_YOUR GOAL_
Nothing but a number is wanted here: the count of lines in the data holding the word "computer".

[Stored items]
----
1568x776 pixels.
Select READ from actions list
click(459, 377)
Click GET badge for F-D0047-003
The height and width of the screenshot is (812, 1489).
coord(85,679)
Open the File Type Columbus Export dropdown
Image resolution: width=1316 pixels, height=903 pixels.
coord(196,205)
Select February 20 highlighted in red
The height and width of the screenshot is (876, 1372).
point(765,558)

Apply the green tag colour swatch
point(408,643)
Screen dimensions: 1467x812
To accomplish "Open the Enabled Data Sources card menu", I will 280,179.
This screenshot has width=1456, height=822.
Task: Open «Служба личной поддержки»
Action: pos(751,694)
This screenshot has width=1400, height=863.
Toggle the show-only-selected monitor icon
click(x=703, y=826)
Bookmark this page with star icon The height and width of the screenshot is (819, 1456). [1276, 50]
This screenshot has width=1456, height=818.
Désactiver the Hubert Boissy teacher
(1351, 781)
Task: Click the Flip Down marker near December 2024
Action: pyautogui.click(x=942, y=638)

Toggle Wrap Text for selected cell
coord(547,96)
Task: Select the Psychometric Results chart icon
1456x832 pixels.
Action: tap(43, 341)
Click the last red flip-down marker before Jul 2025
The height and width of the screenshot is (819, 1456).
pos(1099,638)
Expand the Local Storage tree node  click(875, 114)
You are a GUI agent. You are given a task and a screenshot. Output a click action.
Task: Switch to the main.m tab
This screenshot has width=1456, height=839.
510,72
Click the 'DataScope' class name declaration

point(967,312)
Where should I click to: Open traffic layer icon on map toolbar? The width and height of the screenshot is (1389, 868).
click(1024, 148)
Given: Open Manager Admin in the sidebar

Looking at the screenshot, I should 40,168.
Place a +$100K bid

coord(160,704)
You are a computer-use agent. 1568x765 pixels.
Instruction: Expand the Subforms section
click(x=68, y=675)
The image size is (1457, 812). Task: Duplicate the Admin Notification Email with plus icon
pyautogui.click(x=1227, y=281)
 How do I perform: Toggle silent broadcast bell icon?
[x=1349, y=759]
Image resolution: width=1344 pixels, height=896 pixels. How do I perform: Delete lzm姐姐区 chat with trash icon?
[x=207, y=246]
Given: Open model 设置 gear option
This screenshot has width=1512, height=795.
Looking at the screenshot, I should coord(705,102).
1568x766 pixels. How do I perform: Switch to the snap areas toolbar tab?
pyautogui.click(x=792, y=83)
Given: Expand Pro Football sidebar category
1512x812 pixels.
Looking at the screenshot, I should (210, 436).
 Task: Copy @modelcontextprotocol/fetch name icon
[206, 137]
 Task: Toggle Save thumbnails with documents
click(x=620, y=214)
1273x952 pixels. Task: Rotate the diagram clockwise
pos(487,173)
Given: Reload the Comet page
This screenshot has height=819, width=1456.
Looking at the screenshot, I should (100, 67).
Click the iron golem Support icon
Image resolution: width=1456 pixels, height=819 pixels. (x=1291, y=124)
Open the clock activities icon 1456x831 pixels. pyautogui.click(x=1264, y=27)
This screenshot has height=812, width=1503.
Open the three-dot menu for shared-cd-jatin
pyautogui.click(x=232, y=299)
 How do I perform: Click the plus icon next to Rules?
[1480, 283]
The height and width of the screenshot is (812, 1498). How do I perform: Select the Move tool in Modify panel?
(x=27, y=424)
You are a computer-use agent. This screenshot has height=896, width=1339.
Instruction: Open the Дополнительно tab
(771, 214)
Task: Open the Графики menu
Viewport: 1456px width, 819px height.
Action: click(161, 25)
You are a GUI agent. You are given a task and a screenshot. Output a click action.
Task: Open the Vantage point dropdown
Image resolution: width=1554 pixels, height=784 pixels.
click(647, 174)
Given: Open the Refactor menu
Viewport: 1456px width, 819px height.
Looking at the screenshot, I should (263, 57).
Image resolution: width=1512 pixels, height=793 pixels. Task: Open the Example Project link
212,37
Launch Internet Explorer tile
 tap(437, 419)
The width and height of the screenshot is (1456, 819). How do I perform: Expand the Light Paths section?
----
_SOLUTION TO THIS EXERCISE_
2